# Exercise data:
--------------------------------
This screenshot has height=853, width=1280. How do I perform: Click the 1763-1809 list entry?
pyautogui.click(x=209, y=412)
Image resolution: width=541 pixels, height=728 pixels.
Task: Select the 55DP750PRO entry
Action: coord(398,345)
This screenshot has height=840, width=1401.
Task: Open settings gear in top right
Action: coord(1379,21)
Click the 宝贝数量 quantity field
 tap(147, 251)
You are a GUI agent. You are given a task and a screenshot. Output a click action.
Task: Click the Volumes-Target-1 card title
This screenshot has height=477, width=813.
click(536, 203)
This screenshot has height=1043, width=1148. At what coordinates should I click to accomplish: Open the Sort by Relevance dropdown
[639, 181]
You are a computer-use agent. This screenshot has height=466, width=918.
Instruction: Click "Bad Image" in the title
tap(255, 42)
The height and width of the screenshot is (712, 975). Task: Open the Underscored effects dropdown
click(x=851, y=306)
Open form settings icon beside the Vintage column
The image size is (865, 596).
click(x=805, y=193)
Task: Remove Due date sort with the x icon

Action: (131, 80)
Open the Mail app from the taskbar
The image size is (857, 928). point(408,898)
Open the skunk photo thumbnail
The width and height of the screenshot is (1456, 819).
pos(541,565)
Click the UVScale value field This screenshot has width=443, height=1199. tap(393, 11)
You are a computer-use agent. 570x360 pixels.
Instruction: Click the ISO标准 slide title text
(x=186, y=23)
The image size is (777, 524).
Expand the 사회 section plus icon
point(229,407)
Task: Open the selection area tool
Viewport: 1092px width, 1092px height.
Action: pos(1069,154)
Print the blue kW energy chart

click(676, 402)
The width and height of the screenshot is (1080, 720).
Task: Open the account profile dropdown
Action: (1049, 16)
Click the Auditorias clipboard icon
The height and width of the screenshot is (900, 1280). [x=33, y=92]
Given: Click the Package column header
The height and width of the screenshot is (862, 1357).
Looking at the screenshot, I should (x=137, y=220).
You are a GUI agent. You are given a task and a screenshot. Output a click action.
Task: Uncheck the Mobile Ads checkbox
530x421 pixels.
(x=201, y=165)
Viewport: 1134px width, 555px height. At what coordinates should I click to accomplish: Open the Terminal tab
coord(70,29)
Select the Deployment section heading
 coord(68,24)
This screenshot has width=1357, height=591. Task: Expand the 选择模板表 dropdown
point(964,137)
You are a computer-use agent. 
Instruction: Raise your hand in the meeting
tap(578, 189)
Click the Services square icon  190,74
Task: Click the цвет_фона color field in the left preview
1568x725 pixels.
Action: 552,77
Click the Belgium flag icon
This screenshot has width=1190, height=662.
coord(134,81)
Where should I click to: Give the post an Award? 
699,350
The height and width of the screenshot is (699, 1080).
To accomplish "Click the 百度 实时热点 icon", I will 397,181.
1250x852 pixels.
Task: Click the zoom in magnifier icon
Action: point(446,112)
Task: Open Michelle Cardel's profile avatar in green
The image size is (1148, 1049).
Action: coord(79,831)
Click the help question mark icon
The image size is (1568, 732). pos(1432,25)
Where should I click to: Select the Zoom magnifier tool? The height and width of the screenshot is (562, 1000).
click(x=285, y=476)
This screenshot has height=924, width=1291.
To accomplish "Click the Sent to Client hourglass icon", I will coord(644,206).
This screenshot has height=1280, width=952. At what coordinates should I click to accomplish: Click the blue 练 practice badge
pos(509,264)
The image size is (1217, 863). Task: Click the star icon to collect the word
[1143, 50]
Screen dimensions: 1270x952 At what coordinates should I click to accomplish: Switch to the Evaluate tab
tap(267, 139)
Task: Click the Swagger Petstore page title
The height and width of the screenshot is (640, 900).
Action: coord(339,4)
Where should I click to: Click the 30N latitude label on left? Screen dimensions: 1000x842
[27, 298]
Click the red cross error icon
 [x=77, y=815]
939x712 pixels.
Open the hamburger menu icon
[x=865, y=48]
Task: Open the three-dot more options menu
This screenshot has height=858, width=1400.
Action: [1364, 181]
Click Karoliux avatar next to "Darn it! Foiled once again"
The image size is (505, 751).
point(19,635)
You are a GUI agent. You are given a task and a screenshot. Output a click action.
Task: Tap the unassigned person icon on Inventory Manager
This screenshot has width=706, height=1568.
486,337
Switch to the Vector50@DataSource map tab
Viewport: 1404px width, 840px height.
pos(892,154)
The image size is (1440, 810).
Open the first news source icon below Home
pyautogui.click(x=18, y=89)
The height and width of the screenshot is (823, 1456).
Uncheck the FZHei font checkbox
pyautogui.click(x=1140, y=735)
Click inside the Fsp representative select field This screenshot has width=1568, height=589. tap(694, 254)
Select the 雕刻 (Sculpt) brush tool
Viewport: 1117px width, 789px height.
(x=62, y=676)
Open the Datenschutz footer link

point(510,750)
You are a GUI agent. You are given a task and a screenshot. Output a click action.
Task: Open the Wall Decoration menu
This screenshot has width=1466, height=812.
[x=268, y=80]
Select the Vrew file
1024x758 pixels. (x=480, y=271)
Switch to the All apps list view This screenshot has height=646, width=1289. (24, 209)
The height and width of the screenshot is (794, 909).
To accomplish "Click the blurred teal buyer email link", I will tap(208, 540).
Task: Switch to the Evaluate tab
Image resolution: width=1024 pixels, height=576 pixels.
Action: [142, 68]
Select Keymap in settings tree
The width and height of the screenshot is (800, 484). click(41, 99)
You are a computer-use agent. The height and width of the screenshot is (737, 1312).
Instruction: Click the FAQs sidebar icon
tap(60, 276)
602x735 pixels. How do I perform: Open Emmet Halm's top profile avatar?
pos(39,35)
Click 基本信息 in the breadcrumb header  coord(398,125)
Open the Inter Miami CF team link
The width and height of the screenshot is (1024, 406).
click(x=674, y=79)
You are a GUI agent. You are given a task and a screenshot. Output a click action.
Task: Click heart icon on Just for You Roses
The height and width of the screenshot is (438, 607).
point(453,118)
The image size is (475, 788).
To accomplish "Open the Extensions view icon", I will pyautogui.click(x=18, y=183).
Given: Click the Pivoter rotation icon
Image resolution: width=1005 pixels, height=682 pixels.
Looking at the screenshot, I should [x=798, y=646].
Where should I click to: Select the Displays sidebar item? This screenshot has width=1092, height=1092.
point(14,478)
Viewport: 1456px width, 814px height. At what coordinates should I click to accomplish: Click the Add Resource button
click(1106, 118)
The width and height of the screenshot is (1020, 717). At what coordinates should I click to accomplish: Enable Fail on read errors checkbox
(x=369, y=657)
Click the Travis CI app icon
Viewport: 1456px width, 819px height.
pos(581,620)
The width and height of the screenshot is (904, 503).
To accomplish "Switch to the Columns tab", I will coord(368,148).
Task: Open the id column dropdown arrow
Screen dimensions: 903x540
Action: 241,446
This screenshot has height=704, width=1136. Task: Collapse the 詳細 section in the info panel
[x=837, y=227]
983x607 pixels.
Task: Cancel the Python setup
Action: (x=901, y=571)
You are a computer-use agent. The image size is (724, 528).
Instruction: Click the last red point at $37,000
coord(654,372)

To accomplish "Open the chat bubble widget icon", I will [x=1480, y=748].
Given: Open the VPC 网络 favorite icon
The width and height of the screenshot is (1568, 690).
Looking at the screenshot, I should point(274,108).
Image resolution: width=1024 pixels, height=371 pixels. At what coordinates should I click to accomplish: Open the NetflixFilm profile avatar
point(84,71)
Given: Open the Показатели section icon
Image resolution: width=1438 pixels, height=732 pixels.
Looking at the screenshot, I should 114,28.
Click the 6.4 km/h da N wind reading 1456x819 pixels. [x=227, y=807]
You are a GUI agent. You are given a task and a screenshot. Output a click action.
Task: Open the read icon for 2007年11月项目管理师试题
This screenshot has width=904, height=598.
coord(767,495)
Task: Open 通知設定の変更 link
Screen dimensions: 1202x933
--------------------------------
# What is required:
Please count the lines in the data above that contain the string "left" and reply with only that number.

# Correct answer:
2